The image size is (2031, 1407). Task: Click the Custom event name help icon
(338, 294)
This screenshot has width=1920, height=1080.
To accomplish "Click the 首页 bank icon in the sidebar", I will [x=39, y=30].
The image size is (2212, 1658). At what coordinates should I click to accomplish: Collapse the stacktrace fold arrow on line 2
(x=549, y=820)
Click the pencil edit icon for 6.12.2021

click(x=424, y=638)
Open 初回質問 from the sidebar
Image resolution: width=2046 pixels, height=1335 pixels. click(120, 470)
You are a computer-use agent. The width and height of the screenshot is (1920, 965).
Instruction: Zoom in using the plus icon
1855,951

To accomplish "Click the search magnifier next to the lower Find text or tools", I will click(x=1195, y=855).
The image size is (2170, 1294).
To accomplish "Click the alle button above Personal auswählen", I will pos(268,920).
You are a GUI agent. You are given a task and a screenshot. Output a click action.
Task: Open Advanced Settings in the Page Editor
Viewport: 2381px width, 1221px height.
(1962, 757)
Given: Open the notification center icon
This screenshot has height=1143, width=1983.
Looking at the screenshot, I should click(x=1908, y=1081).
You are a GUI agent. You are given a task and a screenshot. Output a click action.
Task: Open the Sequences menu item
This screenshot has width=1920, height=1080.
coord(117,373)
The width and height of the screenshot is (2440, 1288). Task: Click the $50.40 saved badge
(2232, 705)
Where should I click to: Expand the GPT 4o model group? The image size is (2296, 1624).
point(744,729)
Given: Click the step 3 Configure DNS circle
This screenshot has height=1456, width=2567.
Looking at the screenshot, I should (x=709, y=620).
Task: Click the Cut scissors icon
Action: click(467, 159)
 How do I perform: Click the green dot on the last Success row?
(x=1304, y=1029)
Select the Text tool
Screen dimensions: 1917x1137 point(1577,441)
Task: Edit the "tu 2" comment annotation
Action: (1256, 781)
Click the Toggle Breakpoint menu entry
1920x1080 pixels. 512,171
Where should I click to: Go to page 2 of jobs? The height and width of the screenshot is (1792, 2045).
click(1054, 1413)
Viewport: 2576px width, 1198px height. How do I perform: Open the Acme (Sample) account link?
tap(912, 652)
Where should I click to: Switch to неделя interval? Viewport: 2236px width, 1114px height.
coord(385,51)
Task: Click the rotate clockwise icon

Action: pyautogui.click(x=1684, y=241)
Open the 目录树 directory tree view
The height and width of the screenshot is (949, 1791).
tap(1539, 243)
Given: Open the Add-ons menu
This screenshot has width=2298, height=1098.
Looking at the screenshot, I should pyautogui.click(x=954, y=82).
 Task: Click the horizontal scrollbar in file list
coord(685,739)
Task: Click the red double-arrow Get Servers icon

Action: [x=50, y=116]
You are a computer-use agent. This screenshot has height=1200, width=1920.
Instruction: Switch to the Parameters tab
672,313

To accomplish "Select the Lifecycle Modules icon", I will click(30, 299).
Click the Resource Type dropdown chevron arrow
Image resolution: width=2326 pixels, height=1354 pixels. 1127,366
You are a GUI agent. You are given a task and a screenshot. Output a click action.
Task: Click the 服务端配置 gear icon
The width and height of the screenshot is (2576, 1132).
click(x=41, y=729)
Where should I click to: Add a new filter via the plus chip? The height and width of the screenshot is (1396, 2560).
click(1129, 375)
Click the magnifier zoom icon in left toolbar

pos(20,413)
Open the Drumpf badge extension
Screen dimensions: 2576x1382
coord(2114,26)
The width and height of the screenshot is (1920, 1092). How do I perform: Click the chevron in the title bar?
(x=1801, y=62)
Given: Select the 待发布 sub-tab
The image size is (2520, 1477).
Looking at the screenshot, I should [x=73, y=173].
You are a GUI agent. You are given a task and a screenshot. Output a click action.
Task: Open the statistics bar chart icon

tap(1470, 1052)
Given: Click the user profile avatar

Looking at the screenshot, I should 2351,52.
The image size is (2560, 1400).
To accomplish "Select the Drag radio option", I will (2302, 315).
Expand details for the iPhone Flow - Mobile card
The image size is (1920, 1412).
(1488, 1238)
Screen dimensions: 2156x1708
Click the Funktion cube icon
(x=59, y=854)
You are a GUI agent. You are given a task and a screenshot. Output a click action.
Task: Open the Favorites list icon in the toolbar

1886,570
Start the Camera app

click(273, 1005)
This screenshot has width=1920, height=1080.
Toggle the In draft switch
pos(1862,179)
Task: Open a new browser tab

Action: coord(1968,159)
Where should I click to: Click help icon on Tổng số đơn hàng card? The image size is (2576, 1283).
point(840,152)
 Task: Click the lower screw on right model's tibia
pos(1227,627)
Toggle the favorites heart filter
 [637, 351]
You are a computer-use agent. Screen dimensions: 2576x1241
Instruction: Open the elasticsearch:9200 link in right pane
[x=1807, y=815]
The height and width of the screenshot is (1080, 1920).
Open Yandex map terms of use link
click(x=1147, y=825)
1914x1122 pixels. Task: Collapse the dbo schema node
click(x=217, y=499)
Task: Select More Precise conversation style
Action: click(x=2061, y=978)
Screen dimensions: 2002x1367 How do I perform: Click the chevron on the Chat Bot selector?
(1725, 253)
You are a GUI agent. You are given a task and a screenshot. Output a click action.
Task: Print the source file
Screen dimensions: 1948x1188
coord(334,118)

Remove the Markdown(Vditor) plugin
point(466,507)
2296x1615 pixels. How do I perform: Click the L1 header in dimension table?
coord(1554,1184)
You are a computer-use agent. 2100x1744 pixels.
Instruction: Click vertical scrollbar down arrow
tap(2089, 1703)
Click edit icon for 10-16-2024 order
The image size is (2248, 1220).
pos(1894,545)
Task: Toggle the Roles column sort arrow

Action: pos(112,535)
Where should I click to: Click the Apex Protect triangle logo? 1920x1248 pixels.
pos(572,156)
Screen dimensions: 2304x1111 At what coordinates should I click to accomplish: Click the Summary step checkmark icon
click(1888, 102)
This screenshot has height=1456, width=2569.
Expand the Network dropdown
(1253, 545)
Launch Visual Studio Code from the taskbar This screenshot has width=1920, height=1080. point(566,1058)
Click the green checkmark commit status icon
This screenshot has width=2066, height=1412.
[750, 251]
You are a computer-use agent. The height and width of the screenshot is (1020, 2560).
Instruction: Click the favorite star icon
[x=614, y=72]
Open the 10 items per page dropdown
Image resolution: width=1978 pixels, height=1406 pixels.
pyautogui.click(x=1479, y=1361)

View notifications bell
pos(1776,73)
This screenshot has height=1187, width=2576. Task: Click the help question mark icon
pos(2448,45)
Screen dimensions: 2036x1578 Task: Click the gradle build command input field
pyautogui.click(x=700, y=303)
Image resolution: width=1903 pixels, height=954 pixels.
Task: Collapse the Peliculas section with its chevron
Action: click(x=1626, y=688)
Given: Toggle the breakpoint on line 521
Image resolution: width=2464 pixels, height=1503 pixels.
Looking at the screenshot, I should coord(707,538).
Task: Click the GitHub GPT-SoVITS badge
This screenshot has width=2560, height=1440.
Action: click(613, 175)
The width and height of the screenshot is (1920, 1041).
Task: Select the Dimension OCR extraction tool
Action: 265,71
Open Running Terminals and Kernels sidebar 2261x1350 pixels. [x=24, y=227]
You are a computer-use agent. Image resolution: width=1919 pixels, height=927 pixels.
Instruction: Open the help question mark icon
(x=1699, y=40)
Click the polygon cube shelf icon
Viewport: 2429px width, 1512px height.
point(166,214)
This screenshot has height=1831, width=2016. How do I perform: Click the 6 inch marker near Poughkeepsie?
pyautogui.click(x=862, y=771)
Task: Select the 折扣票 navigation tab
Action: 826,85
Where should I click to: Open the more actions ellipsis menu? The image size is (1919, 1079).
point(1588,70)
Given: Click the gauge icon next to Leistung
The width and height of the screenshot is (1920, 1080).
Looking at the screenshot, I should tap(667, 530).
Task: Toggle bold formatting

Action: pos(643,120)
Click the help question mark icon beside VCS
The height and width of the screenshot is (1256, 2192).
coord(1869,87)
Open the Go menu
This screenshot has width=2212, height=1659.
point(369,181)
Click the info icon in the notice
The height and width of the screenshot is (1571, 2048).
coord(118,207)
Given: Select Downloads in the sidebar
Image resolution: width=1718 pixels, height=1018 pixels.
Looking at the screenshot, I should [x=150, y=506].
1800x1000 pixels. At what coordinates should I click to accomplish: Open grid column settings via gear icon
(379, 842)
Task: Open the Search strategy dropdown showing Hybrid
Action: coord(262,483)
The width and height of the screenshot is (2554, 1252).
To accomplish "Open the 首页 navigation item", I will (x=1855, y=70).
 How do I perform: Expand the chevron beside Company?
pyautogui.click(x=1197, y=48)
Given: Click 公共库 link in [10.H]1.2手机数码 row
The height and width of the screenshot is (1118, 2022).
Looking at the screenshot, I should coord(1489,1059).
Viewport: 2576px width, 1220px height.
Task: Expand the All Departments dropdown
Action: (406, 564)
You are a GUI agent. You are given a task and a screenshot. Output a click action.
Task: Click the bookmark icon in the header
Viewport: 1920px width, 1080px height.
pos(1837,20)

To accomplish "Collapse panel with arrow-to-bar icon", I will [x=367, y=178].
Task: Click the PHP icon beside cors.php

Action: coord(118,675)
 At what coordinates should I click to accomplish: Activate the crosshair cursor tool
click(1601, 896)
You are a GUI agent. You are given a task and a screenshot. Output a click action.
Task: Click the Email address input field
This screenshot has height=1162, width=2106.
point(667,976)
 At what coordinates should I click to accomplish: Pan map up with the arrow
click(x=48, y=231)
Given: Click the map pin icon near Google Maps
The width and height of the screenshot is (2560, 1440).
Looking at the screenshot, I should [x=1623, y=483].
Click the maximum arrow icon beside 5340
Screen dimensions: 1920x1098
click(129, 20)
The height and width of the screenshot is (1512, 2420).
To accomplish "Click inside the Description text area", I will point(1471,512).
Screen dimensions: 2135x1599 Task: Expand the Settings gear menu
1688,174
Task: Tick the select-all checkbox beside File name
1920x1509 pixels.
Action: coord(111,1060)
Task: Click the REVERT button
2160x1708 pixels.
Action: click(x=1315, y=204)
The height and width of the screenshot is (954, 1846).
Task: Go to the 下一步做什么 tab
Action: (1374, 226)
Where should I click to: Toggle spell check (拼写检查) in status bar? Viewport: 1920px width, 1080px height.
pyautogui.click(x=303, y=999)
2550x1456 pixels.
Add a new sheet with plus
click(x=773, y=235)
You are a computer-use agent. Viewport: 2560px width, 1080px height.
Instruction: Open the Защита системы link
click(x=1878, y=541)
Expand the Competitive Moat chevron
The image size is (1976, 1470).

[Task instructions]:
Repeat the entries above verbatim, but only from the line that has "Where should I click to: Click help" down to the line that has "You are a computer-use agent. Screen", inclusive.

[Answer to the problem]:
Where should I click to: Click help icon on Tổng số đơn hàng card? The image size is (2576, 1283).
point(840,152)
 Task: Click the lower screw on right model's tibia
pos(1227,627)
Toggle the favorites heart filter
 [637, 351]
You are a computer-use agent. Screen dimensions: 2576x1241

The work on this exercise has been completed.